__TASK PROMPT__:
How do the records below read from their first line through the line containing "The width and height of the screenshot is (932, 550)."? Write those lines out exactly.

Stored data:
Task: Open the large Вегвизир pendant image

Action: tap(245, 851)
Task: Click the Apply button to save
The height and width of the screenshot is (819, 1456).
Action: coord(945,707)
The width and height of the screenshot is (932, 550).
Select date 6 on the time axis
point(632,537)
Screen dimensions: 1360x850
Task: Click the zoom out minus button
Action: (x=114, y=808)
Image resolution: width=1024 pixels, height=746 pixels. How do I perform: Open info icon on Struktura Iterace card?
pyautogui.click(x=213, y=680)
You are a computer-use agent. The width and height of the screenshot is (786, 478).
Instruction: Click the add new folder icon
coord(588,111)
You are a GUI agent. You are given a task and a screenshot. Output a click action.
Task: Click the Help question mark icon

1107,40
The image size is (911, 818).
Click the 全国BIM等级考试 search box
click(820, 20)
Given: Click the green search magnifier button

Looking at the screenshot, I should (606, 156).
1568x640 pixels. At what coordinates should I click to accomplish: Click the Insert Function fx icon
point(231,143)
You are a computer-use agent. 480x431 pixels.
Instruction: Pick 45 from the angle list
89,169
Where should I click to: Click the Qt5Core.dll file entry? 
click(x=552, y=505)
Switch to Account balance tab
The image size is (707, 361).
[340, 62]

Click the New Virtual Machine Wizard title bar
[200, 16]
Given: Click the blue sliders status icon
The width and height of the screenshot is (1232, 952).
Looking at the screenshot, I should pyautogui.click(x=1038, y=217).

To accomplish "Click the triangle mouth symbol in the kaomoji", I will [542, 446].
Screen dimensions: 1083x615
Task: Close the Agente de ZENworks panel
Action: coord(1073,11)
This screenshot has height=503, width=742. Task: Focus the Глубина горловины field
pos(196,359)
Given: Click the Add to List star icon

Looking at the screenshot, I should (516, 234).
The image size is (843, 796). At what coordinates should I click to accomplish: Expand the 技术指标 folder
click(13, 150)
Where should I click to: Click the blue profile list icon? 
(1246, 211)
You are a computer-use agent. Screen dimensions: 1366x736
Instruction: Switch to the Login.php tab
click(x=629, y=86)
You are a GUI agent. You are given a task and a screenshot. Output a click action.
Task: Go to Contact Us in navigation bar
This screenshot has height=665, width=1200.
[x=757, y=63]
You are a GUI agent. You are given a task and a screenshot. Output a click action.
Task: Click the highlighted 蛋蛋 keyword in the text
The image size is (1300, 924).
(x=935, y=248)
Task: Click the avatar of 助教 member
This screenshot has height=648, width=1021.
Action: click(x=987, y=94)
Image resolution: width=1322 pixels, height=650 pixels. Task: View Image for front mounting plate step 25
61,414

__SOLUTION TO THIS PROBLEM__:
Task: Open the large Вегвизир pendant image

Action: tap(245, 851)
Task: Click the Apply button to save
The height and width of the screenshot is (819, 1456).
Action: coord(945,707)
The width and height of the screenshot is (932, 550).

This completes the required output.